§ Goal of the exercise: Without changing a single word, restate the entries below.

Dataset excerpts

================

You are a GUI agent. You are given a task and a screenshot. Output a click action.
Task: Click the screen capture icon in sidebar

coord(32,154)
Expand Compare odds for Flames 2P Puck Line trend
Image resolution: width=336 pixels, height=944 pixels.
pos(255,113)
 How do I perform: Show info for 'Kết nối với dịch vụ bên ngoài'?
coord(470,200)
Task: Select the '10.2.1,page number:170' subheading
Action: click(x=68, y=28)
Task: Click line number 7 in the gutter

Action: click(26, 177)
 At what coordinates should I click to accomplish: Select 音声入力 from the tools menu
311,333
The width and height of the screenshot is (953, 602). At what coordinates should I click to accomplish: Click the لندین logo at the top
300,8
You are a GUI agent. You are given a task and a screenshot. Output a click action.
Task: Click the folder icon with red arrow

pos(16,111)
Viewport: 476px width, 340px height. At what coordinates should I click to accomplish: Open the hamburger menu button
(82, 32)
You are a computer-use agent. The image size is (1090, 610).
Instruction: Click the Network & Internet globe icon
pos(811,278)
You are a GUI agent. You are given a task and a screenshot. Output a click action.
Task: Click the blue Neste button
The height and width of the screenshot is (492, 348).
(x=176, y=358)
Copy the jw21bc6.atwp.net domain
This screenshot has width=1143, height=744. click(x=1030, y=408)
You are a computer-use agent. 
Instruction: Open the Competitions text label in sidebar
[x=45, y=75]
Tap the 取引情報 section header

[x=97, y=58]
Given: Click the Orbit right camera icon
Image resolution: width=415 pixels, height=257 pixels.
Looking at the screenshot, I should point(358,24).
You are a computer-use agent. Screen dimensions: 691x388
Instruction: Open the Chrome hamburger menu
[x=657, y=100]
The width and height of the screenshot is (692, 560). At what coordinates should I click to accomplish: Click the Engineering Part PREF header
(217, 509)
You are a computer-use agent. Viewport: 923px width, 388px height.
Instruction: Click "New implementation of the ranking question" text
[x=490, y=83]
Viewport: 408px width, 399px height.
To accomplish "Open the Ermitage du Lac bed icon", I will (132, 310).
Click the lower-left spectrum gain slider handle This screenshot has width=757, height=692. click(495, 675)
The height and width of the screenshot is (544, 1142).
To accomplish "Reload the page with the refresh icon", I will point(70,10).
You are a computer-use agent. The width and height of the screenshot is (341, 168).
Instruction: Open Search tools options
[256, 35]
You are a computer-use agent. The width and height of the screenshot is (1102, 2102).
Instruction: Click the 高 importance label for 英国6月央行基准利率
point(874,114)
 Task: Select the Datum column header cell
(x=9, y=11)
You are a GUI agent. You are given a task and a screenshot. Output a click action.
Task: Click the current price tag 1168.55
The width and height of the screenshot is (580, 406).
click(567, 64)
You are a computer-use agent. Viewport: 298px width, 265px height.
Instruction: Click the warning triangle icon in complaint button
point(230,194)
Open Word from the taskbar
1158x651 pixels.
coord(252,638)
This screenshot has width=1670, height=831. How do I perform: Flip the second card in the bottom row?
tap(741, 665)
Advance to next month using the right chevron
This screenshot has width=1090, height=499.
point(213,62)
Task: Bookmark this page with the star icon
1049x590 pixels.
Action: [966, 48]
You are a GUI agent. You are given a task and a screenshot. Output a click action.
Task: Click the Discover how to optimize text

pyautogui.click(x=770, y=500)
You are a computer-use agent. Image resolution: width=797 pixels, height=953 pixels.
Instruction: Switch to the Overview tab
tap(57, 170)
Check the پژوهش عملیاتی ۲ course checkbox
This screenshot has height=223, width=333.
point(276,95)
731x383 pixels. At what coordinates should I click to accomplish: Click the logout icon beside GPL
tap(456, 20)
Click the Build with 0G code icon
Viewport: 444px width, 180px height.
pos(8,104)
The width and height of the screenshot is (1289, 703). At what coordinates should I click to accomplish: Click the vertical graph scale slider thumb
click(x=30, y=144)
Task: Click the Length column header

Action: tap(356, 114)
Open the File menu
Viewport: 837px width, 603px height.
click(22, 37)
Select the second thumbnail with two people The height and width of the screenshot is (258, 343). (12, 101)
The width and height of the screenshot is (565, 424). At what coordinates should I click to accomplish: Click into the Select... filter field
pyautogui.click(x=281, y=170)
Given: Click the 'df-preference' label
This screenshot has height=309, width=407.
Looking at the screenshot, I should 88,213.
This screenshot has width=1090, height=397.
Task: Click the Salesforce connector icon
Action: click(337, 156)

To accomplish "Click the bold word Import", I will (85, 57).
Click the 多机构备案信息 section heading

================

§ Answer to this problem:
You are a GUI agent. You are given a task and a screenshot. Output a click action.
Task: Click the screen capture icon in sidebar

coord(32,154)
Expand Compare odds for Flames 2P Puck Line trend
Image resolution: width=336 pixels, height=944 pixels.
pos(255,113)
 How do I perform: Show info for 'Kết nối với dịch vụ bên ngoài'?
coord(470,200)
Task: Select the '10.2.1,page number:170' subheading
Action: click(x=68, y=28)
Task: Click line number 7 in the gutter

Action: click(26, 177)
 At what coordinates should I click to accomplish: Select 音声入力 from the tools menu
311,333
The width and height of the screenshot is (953, 602). At what coordinates should I click to accomplish: Click the لندین logo at the top
300,8
You are a GUI agent. You are given a task and a screenshot. Output a click action.
Task: Click the folder icon with red arrow

pos(16,111)
Viewport: 476px width, 340px height. At what coordinates should I click to accomplish: Open the hamburger menu button
(82, 32)
You are a computer-use agent. The image size is (1090, 610).
Instruction: Click the Network & Internet globe icon
pos(811,278)
You are a GUI agent. You are given a task and a screenshot. Output a click action.
Task: Click the blue Neste button
The height and width of the screenshot is (492, 348).
(x=176, y=358)
Copy the jw21bc6.atwp.net domain
This screenshot has width=1143, height=744. click(x=1030, y=408)
You are a computer-use agent. 
Instruction: Open the Competitions text label in sidebar
[x=45, y=75]
Tap the 取引情報 section header

[x=97, y=58]
Given: Click the Orbit right camera icon
Image resolution: width=415 pixels, height=257 pixels.
Looking at the screenshot, I should point(358,24).
You are a computer-use agent. Screen dimensions: 691x388
Instruction: Open the Chrome hamburger menu
[x=657, y=100]
The width and height of the screenshot is (692, 560). At what coordinates should I click to accomplish: Click the Engineering Part PREF header
(217, 509)
You are a computer-use agent. Viewport: 923px width, 388px height.
Instruction: Click "New implementation of the ranking question" text
[x=490, y=83]
Viewport: 408px width, 399px height.
To accomplish "Open the Ermitage du Lac bed icon", I will (132, 310).
Click the lower-left spectrum gain slider handle This screenshot has width=757, height=692. click(495, 675)
The height and width of the screenshot is (544, 1142).
To accomplish "Reload the page with the refresh icon", I will point(70,10).
You are a computer-use agent. The width and height of the screenshot is (341, 168).
Instruction: Open Search tools options
[256, 35]
You are a computer-use agent. The width and height of the screenshot is (1102, 2102).
Instruction: Click the 高 importance label for 英国6月央行基准利率
point(874,114)
 Task: Select the Datum column header cell
(x=9, y=11)
You are a GUI agent. You are given a task and a screenshot. Output a click action.
Task: Click the current price tag 1168.55
The width and height of the screenshot is (580, 406).
click(567, 64)
You are a computer-use agent. Viewport: 298px width, 265px height.
Instruction: Click the warning triangle icon in complaint button
point(230,194)
Open Word from the taskbar
1158x651 pixels.
coord(252,638)
This screenshot has width=1670, height=831. How do I perform: Flip the second card in the bottom row?
tap(741, 665)
Advance to next month using the right chevron
This screenshot has width=1090, height=499.
point(213,62)
Task: Bookmark this page with the star icon
1049x590 pixels.
Action: [966, 48]
You are a GUI agent. You are given a task and a screenshot. Output a click action.
Task: Click the Discover how to optimize text

pyautogui.click(x=770, y=500)
You are a computer-use agent. Image resolution: width=797 pixels, height=953 pixels.
Instruction: Switch to the Overview tab
tap(57, 170)
Check the پژوهش عملیاتی ۲ course checkbox
This screenshot has height=223, width=333.
point(276,95)
731x383 pixels. At what coordinates should I click to accomplish: Click the logout icon beside GPL
tap(456, 20)
Click the Build with 0G code icon
Viewport: 444px width, 180px height.
pos(8,104)
The width and height of the screenshot is (1289, 703). At what coordinates should I click to accomplish: Click the vertical graph scale slider thumb
click(x=30, y=144)
Task: Click the Length column header

Action: tap(356, 114)
Open the File menu
Viewport: 837px width, 603px height.
click(22, 37)
Select the second thumbnail with two people The height and width of the screenshot is (258, 343). (12, 101)
The width and height of the screenshot is (565, 424). At what coordinates should I click to accomplish: Click into the Select... filter field
pyautogui.click(x=281, y=170)
Given: Click the 'df-preference' label
This screenshot has height=309, width=407.
Looking at the screenshot, I should 88,213.
This screenshot has width=1090, height=397.
Task: Click the Salesforce connector icon
Action: click(337, 156)

To accomplish "Click the bold word Import", I will (85, 57).
Click the 多机构备案信息 section heading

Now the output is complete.